WRITTEN TASK 1: Reproduce the stretch of the BB7 brake thread below from "For reasons I" through "prescribed by you.", word for word.
WRITTEN TASK 2:
Using the BB7 brake thread below, answer these:
(a) Which brifters came with the co-motion tandem?
(b) Besides making hands happy, what did switching to a flat bar setup with short pull levers improve?
(c) Which levers does the second poster suggest trying with barcons?

# BB7s



## strathconaman (Jul 3, 2003)

We have a co-motion tandem with dual BB7 road brakes. It came with ultegra 6600 brifters, but they made my hands numb. I switched to a flat bar set up with short pull brake levers, and this not only made my hands happy but also improved braking performance.

For reasons I can't explain, I would like to go back to drop bars....options are:

1. The "new" ultegra 6700. Anyone tried these with road BB7s?

2. I have a set of long pull diacomp drop bar levers that I could mate with regular BB7s and bar cons.

3. The diacomps with the Road BB7s and bar cons.

4. Some other option prescribed by you.

Any ideas?


----------



## tihsepa (Nov 27, 2008)

I would also try Tektro R200 levers with barcons. The Tektro levers are way better than any shimano lever. I like them as much as my Athena levers as far as comfort.

RAW RECORDS:
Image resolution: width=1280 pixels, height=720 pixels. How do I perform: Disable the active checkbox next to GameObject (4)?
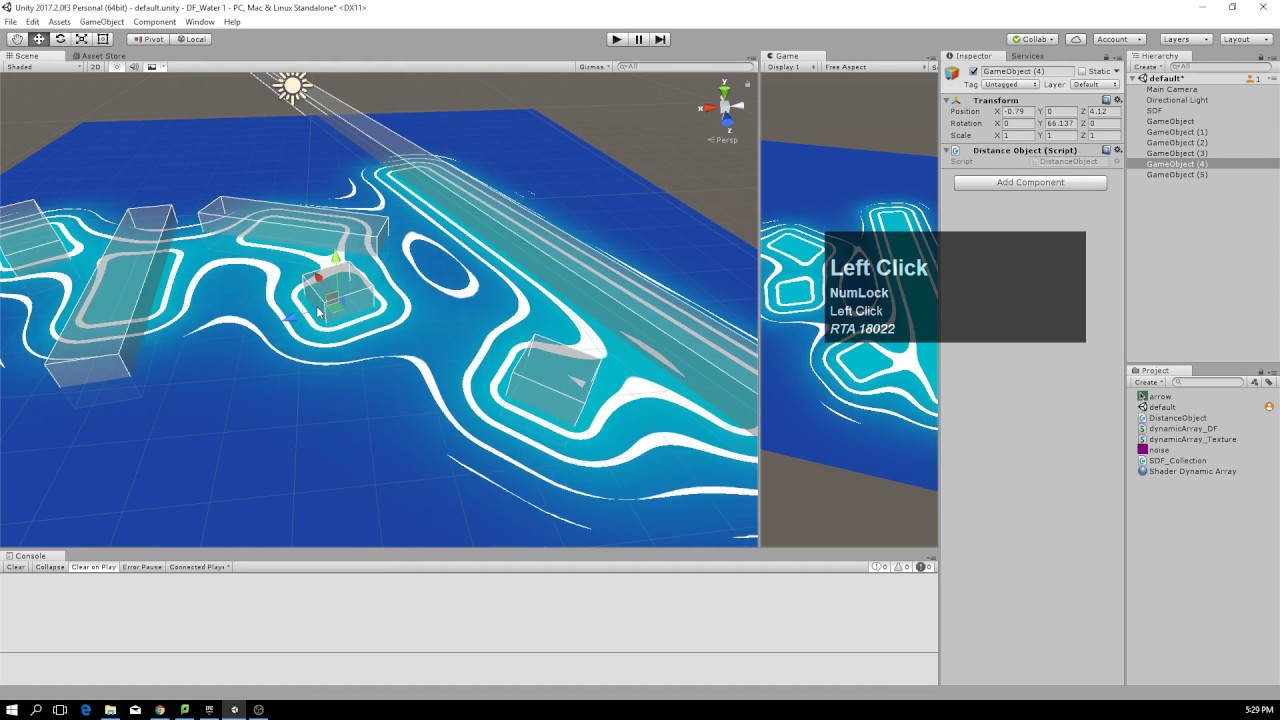pos(973,71)
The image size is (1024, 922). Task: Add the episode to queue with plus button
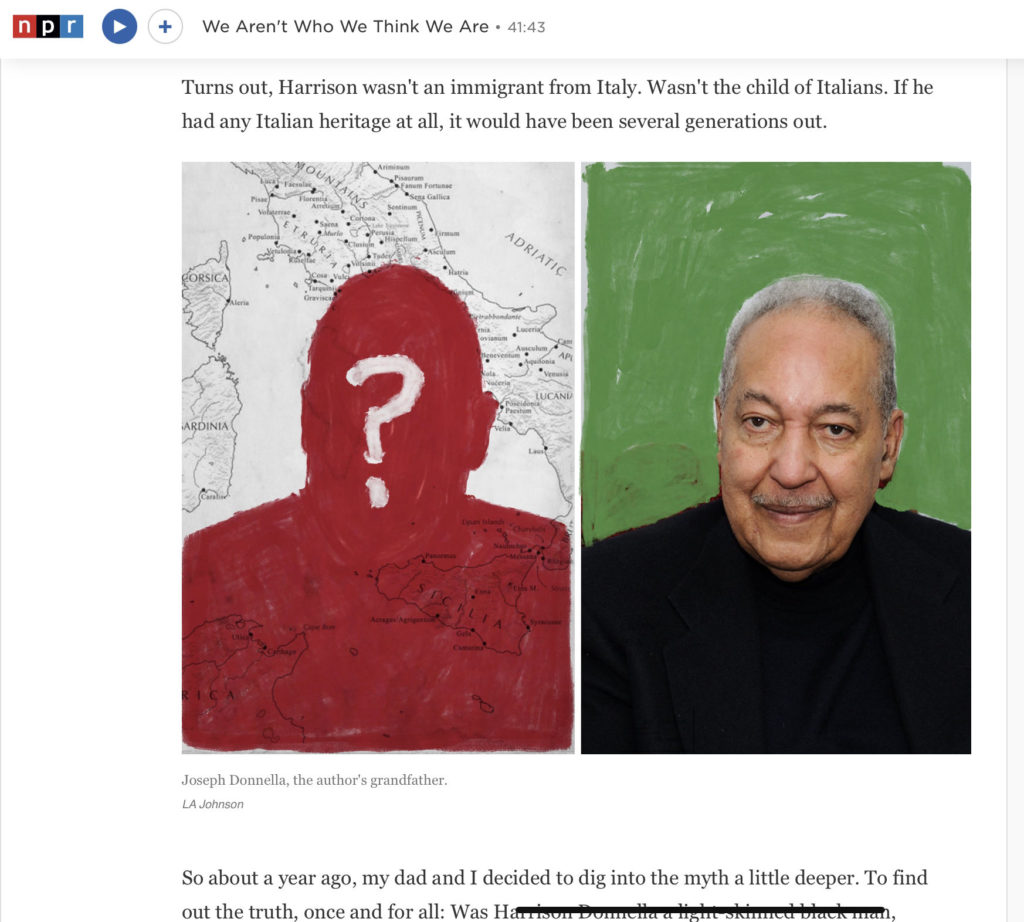165,26

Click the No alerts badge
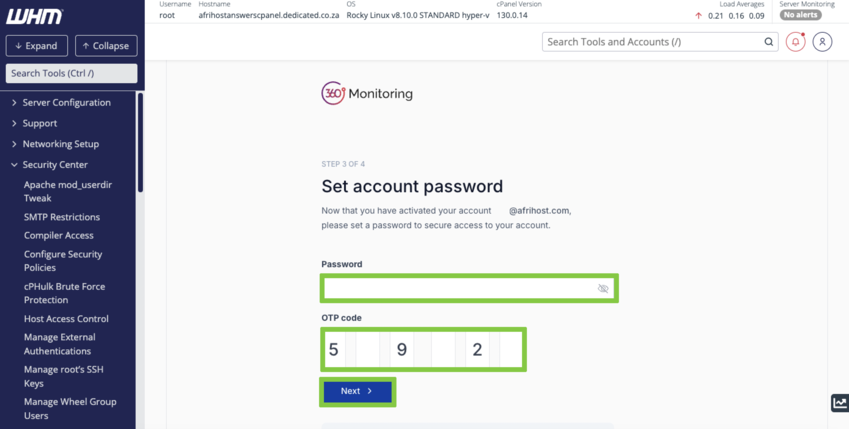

TASK RESPONSE 1:
For reasons I can't explain, I would like to go back to drop bars....options are:

1. The "new" ultegra 6700. Anyone tried these with road BB7s?

2. I have a set of long pull diacomp drop bar levers that I could mate with regular BB7s and bar cons.

3. The diacomps with the Road BB7s and bar cons.

4. Some other option prescribed by you.

TASK RESPONSE 2:
(a) Ultegra 6600 brifters.
(b) Braking performance.
(c) Tektro R200 levers.